Virtual Machine Files

vSphere administrators should know the components of virtual machines. There are multiple VMware file types that are associated with and make up a virtual machine. These files are located in the VM’s directory on a datastore. The following table will provide a quick reference and short description of a virtual machine’s files.

net-dvs Command

In order to view more information about the distributed switch configuration, use the net-dvs command. This is only available in the local shell. Notice that it specifies information like the UUID of the distributed switch and the name. We can also see information regarding Private VLANs if we have those set up.

If we keep scrolling down, we can see the MTU and CDP information for the distributed switch. Notice that we can set up LLDP for a distributed switch.
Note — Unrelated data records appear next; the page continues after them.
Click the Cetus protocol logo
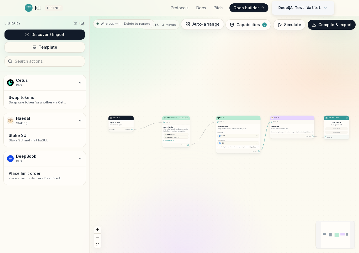Image resolution: width=359 pixels, height=253 pixels. 10,83
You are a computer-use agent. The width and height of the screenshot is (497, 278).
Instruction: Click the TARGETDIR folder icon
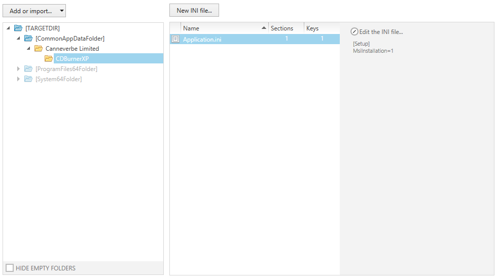[18, 28]
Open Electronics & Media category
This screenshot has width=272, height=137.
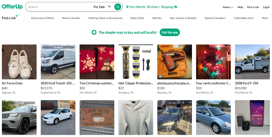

Next we see information regarding the port groups and how they are configured, we see VLAN and security policy information here. At the bottom we see some stuff on a network resource pool if we have network i/o control enabled and are using this feature.

The last section we see on the net-dvs output we see is some information that is very useful during the troubleshooting process. We can see whether or not packets are being dropped and we can see from the amount of traffic going in and out and decide on whether we need to traffic shape.

esxtop Memory View

There are many useful things to look at when in the memory view of esxtop.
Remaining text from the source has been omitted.